Truthful Tuesday: Work to Live or Live to Work?

I have strong feelings about this week’s topic for Truthful Tuesday by PCGuyIV, so I have a lot to say to answer these questions, based on my own experience!

The old adage says, “If you do what you love, you’ll never work a day in your life.” Today’s questions stem from this bromide. Don’t worry if you aren’t currently working. The questions can easily be answered, and are likely better answered from a reflective standpoint.

  • Do you now or have you ever been employed doing what you love?
    The first 20 years of my working life, I worked in clerical positions, primarily in export shipping and freight forwarding. I didn’t love these jobs, but some were better than others. I enjoyed being able to use my skills, such as being able to use one of the two foreign languages I speak, and there were some other things I enjoyed, but usually I was somewhat bored and I felt I wasn’t really contributing anything meaningful to myself or society. That’s why I decided to change careers and become a teacher.

    I would say that I actually loved my job for about three years out of my entire working career. These lovely three years occurred primarily when I was teaching and I had the ideal working environment: my principal liked and supported me, I got along with co-workers and they respected my opinions, I was working with small groups of students that came to my classroom, and I was doing what I best at. Sometimes I would be at school preparing for the day, and as I wrote on the whiteboard the schedule for the day, I would have a feeling of exhilaration: there I was, writing the date in Spanish and English, something simple like that, because I was good at what I did and I loved using Spanish in my job as well as teaching English to Spanish speakers. This feeling of exhilaration would sometimes wash over me when I was sitting at a table working with three or four kids on reading. I felt like I was really making a difference, I was doing something to help those kids by teaching them to read! When I saw a child make progress in an area difficult to him or her, teaching was the best job in the world!
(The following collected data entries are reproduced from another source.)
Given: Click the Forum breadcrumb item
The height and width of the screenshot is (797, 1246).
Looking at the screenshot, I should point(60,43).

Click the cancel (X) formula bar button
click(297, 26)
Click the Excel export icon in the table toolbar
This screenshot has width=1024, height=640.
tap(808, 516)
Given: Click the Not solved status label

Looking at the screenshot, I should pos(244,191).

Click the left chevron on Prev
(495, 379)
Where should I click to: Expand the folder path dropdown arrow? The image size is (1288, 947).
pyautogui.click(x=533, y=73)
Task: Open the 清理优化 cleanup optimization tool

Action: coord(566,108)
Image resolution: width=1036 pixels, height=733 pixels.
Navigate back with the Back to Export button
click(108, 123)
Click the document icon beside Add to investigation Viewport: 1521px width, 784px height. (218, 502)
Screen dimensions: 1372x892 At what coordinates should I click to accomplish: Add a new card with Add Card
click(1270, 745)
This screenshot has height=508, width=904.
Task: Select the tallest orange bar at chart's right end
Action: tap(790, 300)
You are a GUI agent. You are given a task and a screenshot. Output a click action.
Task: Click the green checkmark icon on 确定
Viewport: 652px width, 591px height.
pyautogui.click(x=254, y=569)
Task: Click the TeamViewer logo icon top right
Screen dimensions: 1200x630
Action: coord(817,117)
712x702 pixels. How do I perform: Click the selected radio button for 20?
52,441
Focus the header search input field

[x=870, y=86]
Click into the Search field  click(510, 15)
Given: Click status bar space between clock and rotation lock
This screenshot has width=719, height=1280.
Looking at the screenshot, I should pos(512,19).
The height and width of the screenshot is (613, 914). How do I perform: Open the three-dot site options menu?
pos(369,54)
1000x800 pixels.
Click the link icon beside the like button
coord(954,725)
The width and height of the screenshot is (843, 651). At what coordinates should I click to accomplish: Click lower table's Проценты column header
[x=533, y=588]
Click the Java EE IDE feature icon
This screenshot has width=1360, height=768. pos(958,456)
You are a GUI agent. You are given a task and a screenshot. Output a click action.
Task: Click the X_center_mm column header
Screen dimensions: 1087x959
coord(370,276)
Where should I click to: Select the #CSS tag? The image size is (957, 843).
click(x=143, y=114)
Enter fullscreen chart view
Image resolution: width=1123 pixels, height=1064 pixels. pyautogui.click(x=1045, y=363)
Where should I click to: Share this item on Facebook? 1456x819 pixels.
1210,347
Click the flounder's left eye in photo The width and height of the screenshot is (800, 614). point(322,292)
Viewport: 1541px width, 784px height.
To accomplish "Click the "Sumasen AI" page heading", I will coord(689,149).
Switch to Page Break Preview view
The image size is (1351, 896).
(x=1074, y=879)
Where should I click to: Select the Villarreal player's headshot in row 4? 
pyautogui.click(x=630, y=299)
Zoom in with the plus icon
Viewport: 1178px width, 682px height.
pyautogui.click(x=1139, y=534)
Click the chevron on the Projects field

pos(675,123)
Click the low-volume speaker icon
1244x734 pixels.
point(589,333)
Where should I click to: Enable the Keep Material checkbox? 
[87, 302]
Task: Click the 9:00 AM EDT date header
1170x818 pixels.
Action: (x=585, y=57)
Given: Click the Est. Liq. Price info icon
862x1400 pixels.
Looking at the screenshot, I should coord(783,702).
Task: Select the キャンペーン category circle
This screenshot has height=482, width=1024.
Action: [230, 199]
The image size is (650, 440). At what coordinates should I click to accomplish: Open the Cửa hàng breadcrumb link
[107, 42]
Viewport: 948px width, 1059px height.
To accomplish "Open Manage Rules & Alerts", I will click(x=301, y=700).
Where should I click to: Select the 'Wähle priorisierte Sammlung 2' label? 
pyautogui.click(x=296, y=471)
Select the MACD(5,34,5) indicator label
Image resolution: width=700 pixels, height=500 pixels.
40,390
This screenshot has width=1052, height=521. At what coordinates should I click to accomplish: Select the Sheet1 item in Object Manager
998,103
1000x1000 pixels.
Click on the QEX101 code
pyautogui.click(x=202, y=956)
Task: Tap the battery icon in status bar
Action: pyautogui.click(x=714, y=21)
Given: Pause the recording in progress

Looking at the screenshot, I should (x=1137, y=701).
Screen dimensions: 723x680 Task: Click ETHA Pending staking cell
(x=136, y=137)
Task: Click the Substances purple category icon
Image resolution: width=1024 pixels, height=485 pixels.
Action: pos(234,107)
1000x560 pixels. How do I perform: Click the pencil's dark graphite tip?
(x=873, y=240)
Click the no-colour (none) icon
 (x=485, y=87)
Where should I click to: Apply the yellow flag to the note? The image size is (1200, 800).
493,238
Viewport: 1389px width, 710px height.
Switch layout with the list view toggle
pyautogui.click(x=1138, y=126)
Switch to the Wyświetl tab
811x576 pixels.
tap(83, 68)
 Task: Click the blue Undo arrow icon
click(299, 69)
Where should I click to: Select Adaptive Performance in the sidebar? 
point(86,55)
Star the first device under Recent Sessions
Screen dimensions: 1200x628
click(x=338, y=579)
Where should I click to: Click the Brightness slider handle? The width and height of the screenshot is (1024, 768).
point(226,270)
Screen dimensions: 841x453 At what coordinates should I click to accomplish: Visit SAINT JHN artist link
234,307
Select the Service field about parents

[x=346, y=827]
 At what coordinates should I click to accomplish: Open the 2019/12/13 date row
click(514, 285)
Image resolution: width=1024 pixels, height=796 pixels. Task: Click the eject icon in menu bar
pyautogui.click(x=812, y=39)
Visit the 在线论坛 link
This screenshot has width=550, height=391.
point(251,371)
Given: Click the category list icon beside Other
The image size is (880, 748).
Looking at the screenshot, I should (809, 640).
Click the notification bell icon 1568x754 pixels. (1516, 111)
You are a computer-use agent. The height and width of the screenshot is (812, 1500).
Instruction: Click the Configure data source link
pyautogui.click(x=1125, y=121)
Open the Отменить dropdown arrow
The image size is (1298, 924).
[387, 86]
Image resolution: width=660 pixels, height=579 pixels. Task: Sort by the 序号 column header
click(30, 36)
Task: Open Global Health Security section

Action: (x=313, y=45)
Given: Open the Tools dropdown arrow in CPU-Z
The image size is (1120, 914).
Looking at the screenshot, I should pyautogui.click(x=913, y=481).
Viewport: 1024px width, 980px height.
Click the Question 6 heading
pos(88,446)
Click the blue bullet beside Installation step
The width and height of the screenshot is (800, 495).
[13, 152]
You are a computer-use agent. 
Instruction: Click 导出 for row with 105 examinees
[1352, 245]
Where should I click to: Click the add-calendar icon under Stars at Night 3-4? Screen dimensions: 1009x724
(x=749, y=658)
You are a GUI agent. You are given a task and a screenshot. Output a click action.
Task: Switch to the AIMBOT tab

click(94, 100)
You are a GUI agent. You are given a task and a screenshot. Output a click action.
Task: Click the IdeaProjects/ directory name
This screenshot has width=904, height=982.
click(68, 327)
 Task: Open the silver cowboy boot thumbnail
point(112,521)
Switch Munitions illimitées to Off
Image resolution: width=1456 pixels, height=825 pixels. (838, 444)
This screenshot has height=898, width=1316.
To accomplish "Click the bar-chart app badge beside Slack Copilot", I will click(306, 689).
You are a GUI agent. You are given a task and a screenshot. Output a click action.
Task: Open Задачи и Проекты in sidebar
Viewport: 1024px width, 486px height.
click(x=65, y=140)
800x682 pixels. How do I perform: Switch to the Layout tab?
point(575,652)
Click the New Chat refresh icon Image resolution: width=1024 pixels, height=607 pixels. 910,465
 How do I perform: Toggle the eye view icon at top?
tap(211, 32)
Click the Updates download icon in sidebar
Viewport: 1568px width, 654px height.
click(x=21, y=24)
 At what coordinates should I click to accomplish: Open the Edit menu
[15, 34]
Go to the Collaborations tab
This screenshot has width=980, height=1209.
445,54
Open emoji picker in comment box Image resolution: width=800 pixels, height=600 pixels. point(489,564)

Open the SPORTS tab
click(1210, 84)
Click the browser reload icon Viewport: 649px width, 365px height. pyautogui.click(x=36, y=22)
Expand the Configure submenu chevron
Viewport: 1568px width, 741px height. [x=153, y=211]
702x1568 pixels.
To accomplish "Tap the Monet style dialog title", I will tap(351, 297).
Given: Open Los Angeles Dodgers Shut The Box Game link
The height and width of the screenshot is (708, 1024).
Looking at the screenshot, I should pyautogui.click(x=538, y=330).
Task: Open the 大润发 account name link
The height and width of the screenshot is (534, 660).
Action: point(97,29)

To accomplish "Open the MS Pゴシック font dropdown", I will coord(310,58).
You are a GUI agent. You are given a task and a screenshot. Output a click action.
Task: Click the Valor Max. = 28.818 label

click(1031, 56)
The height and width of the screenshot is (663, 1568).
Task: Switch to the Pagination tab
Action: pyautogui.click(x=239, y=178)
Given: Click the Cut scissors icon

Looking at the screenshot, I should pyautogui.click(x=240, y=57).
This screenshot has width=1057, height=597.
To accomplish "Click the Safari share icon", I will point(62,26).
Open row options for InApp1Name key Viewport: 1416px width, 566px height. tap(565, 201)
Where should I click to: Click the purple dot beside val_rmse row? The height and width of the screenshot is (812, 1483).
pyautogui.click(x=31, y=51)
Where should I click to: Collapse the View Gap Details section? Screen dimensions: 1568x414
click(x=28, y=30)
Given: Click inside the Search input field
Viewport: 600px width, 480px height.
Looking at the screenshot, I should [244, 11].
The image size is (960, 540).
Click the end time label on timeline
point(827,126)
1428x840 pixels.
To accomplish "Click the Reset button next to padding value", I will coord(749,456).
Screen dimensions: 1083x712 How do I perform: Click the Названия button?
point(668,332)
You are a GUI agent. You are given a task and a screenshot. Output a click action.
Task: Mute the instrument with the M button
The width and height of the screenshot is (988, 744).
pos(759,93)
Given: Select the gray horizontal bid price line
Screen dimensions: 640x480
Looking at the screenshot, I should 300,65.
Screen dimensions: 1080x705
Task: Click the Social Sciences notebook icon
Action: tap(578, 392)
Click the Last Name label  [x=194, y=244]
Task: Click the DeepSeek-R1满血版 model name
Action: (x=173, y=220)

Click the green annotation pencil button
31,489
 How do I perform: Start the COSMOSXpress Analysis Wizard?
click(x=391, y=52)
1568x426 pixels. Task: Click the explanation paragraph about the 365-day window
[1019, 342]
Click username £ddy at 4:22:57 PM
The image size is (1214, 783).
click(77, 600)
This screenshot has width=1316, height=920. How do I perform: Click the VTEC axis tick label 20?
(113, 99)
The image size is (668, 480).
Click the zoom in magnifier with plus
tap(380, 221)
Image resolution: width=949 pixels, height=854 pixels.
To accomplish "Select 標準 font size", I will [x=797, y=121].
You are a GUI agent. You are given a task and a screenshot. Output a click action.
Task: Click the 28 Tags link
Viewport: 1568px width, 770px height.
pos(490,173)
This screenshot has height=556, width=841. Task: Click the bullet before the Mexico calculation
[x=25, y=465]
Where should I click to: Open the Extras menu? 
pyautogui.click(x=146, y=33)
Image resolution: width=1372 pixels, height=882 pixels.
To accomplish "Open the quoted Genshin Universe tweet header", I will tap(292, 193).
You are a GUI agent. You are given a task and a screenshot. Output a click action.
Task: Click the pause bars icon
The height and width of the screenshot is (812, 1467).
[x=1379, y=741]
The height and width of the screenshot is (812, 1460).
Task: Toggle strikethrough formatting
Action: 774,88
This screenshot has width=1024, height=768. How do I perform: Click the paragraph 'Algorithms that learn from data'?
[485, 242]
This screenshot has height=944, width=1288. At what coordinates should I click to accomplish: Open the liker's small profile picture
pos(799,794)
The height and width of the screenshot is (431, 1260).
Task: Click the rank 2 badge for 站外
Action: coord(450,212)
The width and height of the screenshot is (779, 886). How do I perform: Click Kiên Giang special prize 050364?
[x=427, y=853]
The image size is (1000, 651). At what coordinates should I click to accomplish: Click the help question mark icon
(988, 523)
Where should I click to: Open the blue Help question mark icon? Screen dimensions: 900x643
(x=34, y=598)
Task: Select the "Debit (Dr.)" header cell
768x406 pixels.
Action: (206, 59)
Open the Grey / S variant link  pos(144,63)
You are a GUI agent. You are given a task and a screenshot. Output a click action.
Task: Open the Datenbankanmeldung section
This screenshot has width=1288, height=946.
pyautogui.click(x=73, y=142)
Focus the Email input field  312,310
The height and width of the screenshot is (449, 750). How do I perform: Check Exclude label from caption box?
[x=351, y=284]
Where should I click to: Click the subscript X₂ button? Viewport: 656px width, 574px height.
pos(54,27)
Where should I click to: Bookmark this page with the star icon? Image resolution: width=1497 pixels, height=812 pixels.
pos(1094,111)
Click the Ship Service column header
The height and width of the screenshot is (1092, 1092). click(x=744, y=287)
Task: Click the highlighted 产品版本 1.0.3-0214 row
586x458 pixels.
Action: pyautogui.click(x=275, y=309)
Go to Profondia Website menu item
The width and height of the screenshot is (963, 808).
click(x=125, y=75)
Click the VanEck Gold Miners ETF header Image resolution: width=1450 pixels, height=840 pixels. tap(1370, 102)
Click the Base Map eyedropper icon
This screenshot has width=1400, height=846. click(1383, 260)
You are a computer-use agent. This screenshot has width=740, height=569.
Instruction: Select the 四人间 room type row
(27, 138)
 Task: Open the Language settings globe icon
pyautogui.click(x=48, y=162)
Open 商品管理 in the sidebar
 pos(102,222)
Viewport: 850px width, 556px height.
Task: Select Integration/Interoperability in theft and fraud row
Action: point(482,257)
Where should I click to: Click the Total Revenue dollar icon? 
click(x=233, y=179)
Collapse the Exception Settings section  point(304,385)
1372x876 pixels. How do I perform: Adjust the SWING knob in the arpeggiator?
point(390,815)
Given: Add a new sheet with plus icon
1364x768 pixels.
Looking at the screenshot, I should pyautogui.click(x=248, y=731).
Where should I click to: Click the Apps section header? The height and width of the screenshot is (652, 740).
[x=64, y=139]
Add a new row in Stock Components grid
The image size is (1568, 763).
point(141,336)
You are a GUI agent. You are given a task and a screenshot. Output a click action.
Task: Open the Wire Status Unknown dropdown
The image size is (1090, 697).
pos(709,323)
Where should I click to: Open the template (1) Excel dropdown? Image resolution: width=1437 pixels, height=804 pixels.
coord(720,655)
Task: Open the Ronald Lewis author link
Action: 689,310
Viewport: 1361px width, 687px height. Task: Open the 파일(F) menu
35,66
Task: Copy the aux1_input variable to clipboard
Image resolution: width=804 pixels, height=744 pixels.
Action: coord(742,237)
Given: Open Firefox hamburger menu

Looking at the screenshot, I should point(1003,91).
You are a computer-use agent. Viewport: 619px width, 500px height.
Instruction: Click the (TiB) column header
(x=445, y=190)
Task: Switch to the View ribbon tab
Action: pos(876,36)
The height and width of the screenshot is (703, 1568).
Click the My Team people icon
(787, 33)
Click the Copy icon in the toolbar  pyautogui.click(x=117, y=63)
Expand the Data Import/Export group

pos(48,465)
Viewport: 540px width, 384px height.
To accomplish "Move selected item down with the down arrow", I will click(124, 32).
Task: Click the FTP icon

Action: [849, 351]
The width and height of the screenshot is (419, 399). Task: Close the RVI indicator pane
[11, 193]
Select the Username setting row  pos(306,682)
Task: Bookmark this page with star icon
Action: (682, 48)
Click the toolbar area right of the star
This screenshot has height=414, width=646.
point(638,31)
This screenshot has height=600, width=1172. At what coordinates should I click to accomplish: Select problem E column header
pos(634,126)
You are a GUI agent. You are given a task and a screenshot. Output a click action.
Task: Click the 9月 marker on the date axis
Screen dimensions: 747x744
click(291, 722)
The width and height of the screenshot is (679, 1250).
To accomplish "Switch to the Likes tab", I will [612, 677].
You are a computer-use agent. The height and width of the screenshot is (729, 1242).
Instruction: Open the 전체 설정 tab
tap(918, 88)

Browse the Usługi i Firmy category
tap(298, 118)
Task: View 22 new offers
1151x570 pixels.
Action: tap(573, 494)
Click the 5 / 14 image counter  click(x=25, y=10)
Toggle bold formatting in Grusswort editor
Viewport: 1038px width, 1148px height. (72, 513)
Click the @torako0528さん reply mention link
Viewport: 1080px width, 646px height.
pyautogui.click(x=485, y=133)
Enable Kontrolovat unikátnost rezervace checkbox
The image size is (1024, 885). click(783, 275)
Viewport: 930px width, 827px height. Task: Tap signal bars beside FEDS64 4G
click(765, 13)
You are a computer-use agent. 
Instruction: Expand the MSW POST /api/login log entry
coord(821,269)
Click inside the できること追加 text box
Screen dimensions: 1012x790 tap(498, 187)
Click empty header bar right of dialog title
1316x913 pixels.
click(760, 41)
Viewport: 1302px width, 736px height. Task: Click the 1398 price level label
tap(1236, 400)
    During my three best years, I did projects with my students that were really enjoyable, and as long as I taught the curriculum and my lesson plans fit the standards, I could expand on it as I wished. I was great help and a good resource for the classroom teachers that my students were in. The kids felt comfortable with me because most of their day was spent in a classroom with native English speakers and that could be intimidating, even when they were competent in spoken, non-academic English. Although I did encourage them to do their work in the language of instruction, with me it was okay if they preferred writing in Spanish at first instead of English. I also tried to make connections between the two languages and we drew on their native culture whenever possible. I told all my students to be proud to be bilingual and not to give up their native language even if their academic work was mostly in English. I told them that being bilingual would help them get a better job in the future. (If I had not been what is considered bilingual, I doubt I would have ever gotten a teaching position in a public school system.) It was clear that I loved and respected their culture, and knew something about it.

    These feelings of contentment sometimes happened outside of those three years in which I was truly happy, but three years out of 12+ years of teaching is only 25% of the time – the teaching profession is brutal these days! The other years either I had a principal that didn’t support me or didn’t care, I had either too much to manage or too little control over what I did, and/or I felt that I wasn’t appreciated or respected by the administration or my colleagues. I was only a mediocre classroom teacher – there were too many things pulling on me, I had to keep track of more tasks and more kids than I could manage well. With small groups, especially when they came to me in my classroom that was set up for their needs and mine, I was a better teacher and happier too.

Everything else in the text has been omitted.